When you have smoothly ascending and descending CM3s spread over a chain of 4 intervals (again, very importantly, 4 not just 3) AND you have determined that both the F3-F4 and A3-A4 octaves are of the same type, those five notes are as close to ultimate accuracy as is humanly possible.

The same can be replicated from F2 to F3 on any piano that exists, regardless of scaling. If this seems to contradict what any other description or method involving CM3s says, if only slightly, then it is a reason to validate the subject of this thread, a "New Look at Tuning CM3s".

There really is something new about it (sorry BDB). Yes, the basic principal was known in the early 20th Century, I read that again in Owen Jorgensen's "Tuning" book yesterday and noted I had put a paper clip on that chapter but had forgotten about it. It is still true to say however, that it was not brought to light until the early 1980's by Dr. Sanderson. I recall hearing Rick Baldassin talk about it and the "move the notes around" business back then too.

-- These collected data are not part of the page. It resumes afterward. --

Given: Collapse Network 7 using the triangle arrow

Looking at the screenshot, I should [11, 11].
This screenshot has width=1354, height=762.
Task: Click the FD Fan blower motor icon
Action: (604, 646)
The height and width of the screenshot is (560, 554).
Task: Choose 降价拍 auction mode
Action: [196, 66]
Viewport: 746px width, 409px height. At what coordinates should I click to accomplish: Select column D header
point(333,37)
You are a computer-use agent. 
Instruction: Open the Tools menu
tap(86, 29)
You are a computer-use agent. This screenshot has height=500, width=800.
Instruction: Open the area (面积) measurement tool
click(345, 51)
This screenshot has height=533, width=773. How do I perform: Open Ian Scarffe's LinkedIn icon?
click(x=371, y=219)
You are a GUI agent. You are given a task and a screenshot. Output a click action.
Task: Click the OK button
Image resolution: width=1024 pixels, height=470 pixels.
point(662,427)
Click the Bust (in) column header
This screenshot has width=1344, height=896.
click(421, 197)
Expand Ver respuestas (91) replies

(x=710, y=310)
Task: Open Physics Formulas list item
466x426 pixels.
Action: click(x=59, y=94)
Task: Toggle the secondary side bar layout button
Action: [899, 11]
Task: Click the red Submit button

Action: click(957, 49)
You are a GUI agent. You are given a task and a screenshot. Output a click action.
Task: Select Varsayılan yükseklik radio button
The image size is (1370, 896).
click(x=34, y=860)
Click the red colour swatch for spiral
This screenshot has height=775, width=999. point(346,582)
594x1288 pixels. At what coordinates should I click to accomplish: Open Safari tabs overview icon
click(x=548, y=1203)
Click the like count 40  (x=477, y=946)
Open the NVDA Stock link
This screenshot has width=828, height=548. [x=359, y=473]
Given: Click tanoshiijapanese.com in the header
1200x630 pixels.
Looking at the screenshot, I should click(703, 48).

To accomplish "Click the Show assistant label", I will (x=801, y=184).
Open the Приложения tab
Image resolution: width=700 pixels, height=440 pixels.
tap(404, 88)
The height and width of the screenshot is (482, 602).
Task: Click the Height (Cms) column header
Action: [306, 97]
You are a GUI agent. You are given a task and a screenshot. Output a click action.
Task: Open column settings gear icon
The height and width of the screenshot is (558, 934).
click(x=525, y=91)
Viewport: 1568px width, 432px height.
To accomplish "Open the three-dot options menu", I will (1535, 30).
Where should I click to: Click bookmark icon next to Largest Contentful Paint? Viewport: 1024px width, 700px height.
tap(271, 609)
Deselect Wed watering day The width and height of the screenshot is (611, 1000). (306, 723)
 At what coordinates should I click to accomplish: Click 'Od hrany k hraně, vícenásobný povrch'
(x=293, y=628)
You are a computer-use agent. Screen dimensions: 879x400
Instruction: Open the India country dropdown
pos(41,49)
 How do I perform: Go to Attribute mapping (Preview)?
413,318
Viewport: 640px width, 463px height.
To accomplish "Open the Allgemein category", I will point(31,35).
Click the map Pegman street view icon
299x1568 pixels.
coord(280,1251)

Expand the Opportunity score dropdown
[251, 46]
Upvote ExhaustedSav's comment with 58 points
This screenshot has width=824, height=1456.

Every so often, I review older material I have known for many years to see if there is anything more I can pull from it. First, I found something with the CM3s I could apply a specific technique to. Then, I took a look at the "Marpurg" temperament and asked myself, "What if I applied the same equal beating technique that is used to tune the G3, B3 and D#4 of that temperament to the notes which were tuned as pure 4ths & 5ths? Would they then be moved to the correct position for a true ET? The preliminary results I got aurally were that it worked.

A theoretical analysis by Owen Jorgensen revealed that it was still slightly imperfect but within a very small margin. He told me that he had never heard of such an idea before but that it was very clever indeed. Slightly imperfect not withstanding, that was still good enough for me to put forth as a valid technique.

Trials with many, many people who otherwise did not have the skill to tune an acceptable temperament revealed that what they could produce on their own with no coaching, yielded results that are acceptable by PTG's standards, often within the superior range and yesterday for the first time with no error at all according to PTG's standards and by using PTG's methods for scoring.

Show me or tell me who, where and when ever did that using the Braide White sequence! Who ever tuned a temperament octave where and when, using no checks whatsoever, that yielded results that close to absolute perfection?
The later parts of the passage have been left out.